◆ About this task ◆
Everything in the data below is left aside except the lines from the one containing "Click the 7 minute tick on time axis" through the one containing "Screen dimensions: 833x600"; repeat those exactly.

◆ Dataset extract ◆
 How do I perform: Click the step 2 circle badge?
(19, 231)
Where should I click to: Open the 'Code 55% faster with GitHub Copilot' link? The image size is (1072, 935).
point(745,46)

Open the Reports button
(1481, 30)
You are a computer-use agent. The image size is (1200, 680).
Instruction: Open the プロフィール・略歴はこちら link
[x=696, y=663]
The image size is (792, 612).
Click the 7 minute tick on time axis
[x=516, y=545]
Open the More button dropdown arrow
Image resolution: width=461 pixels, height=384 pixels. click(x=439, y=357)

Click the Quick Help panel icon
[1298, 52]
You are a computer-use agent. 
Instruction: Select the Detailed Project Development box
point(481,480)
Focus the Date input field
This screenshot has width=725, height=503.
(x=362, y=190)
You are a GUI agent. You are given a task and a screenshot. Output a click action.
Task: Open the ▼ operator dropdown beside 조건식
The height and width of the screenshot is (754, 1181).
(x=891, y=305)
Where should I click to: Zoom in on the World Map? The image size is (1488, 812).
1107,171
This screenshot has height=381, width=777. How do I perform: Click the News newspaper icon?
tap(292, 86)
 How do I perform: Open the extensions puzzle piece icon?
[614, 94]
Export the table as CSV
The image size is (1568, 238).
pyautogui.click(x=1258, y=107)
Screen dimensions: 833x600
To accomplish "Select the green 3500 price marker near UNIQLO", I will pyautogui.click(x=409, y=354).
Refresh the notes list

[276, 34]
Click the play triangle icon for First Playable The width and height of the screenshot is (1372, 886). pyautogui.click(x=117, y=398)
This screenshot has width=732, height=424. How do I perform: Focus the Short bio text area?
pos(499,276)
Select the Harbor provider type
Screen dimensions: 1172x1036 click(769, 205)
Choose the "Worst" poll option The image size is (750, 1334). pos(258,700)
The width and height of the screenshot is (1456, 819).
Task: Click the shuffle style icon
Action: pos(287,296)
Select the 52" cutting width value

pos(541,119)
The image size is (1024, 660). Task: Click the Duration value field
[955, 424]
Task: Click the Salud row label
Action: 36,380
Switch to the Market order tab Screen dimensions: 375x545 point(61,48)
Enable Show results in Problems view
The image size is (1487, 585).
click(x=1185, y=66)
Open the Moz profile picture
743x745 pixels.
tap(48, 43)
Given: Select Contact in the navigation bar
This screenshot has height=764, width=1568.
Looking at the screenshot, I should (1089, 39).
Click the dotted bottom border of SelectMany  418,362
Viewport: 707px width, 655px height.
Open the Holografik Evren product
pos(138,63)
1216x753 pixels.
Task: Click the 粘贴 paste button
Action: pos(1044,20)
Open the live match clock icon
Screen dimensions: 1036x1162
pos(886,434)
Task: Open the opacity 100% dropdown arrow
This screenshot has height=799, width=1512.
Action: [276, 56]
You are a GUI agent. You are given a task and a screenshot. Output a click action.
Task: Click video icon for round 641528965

◆ Answer box ◆
Click the 7 minute tick on time axis
[x=516, y=545]
Open the More button dropdown arrow
Image resolution: width=461 pixels, height=384 pixels. click(x=439, y=357)

Click the Quick Help panel icon
[1298, 52]
You are a computer-use agent. 
Instruction: Select the Detailed Project Development box
point(481,480)
Focus the Date input field
This screenshot has width=725, height=503.
(x=362, y=190)
You are a GUI agent. You are given a task and a screenshot. Output a click action.
Task: Open the ▼ operator dropdown beside 조건식
The height and width of the screenshot is (754, 1181).
(x=891, y=305)
Where should I click to: Zoom in on the World Map? The image size is (1488, 812).
1107,171
This screenshot has height=381, width=777. How do I perform: Click the News newspaper icon?
tap(292, 86)
 How do I perform: Open the extensions puzzle piece icon?
[614, 94]
Export the table as CSV
The image size is (1568, 238).
pyautogui.click(x=1258, y=107)
Screen dimensions: 833x600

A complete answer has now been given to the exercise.